Collected data:
----
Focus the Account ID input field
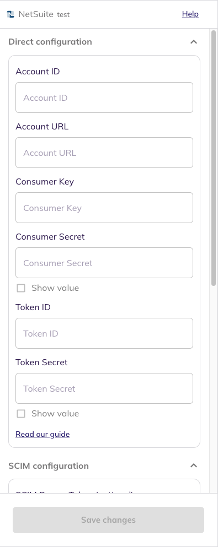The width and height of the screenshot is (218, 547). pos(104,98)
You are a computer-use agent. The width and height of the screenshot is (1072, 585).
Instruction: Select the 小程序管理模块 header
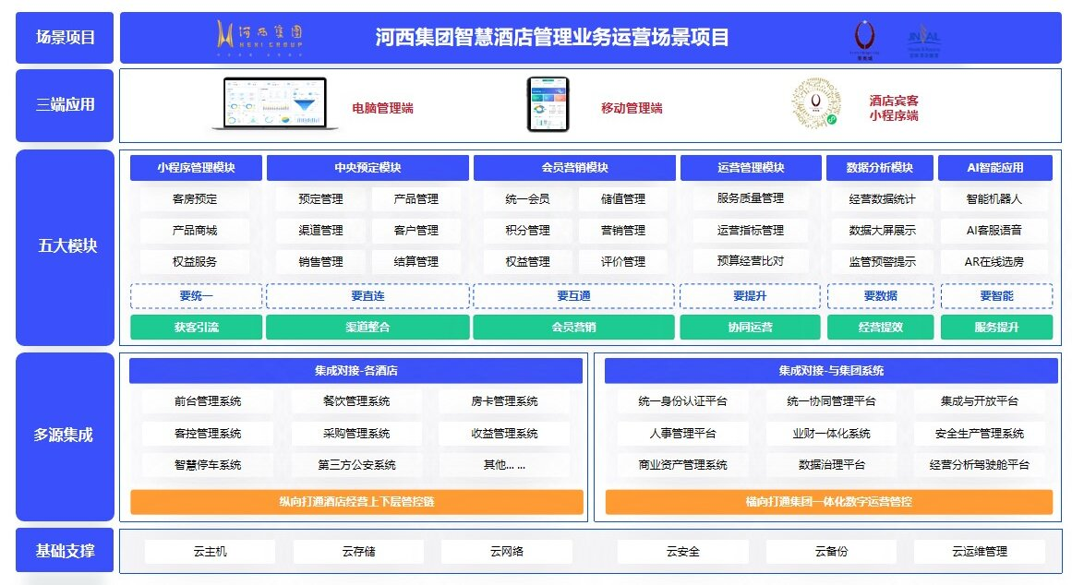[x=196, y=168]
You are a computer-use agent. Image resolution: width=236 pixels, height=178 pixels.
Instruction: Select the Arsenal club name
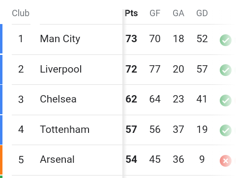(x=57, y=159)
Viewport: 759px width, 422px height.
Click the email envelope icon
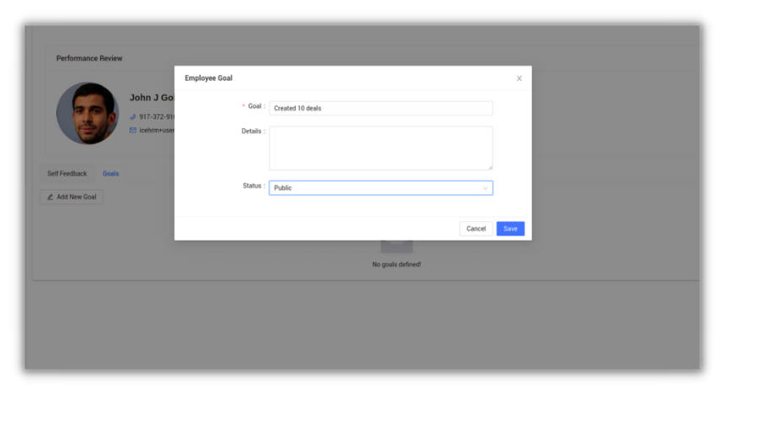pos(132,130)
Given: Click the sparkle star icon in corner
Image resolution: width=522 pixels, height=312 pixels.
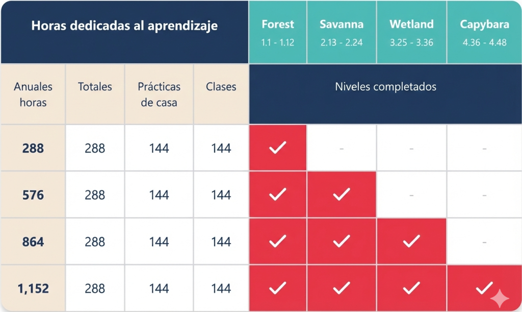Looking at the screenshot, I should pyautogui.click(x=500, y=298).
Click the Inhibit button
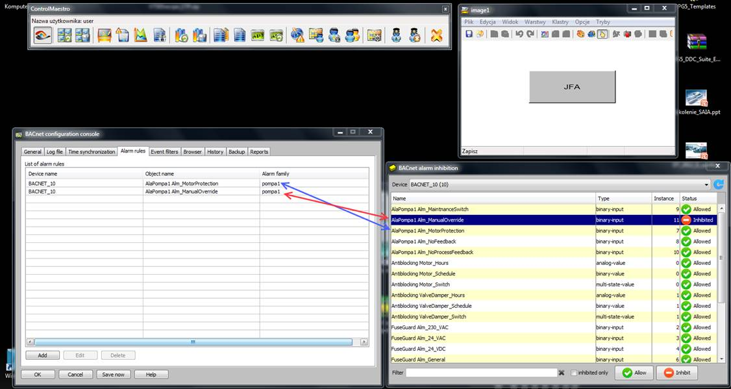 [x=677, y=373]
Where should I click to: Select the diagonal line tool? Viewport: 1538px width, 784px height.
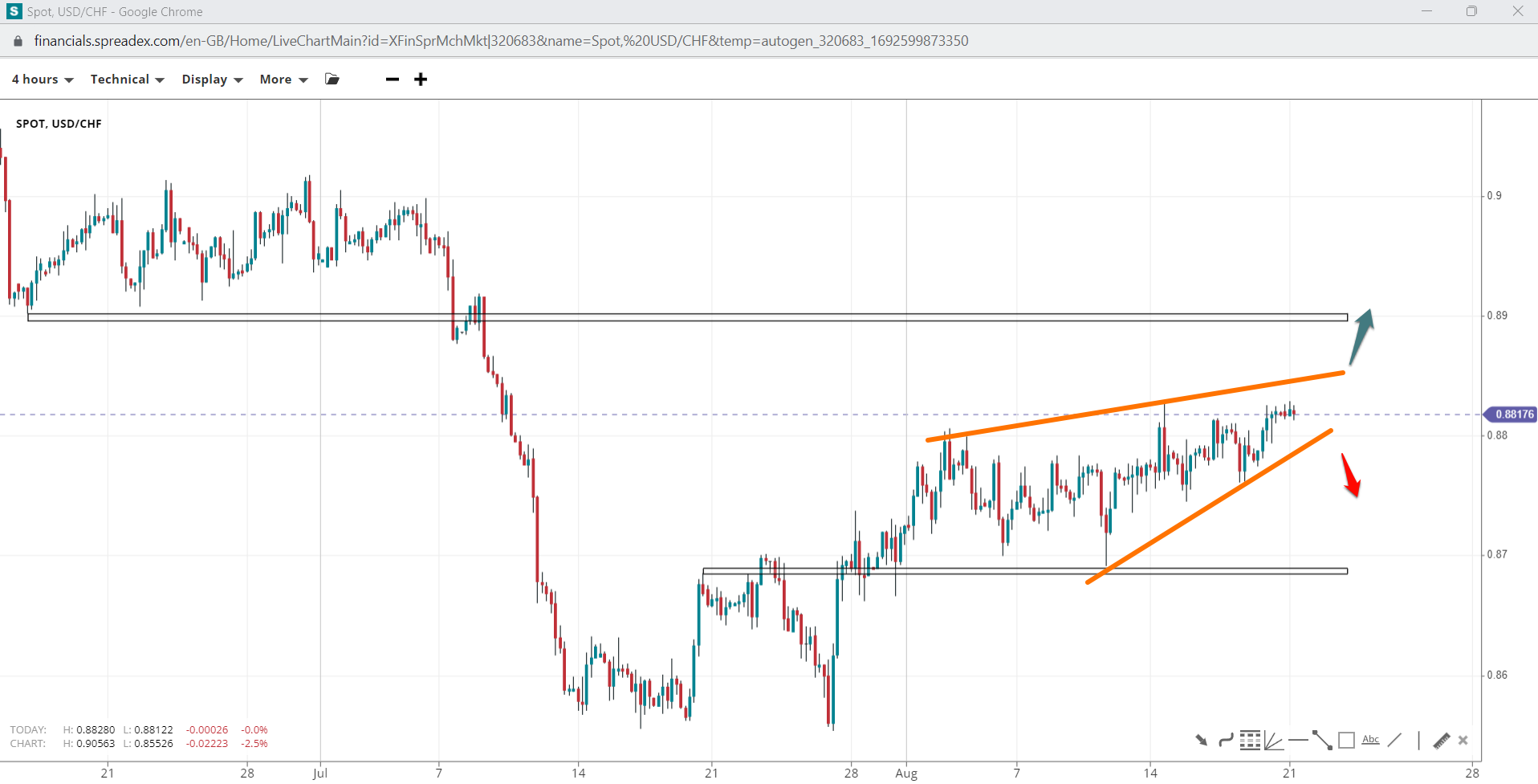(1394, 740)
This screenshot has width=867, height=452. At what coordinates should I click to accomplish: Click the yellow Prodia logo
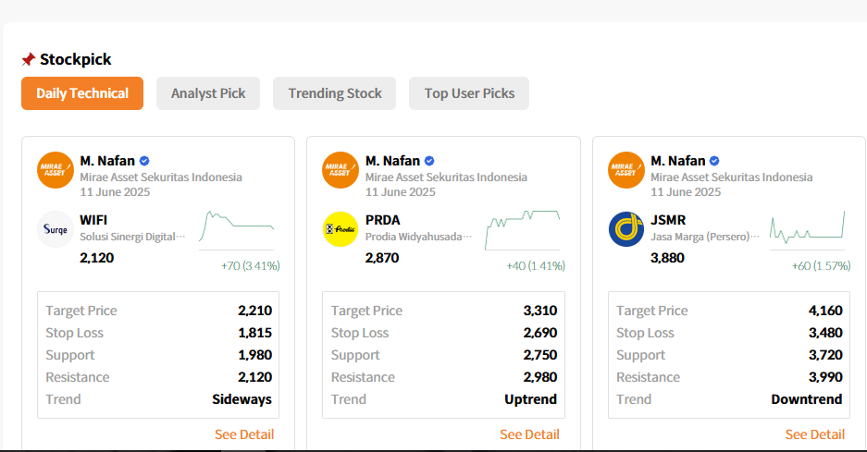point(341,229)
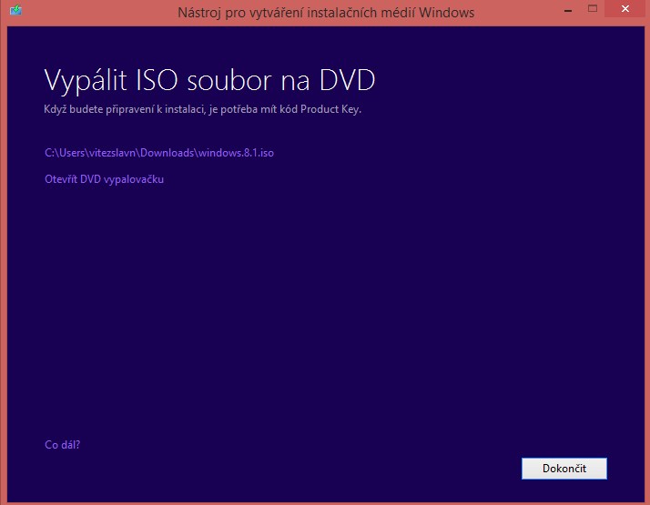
----
Rewrite each line of the data above as an item in a numbered list, skipping any blank lines and leaving out the pictures.

1. Focus the Account ID input field
2. The width and height of the screenshot is (218, 547). pos(104,98)
3. You are a computer-use agent. The width and height of the screenshot is (1072, 585).
4. Instruction: Select the 小程序管理模块 header
5. [x=196, y=168]
6. You are a computer-use agent. Image resolution: width=236 pixels, height=178 pixels.
7. Instruction: Select the Arsenal club name
8. (x=57, y=159)
9. Viewport: 759px width, 422px height.
10. Click the email envelope icon
11. pos(132,130)
12. Given: Click the sparkle star icon in corner
13. Image resolution: width=522 pixels, height=312 pixels.
14. Looking at the screenshot, I should pyautogui.click(x=500, y=298).
15. Click the Inhibit button
16.  [x=677, y=373]
17. Where should I click to: Select the diagonal line tool? Viewport: 1538px width, 784px height.
18. (1394, 740)
19. This screenshot has width=867, height=452. At what coordinates should I click to accomplish: Click the yellow Prodia logo
20. point(341,229)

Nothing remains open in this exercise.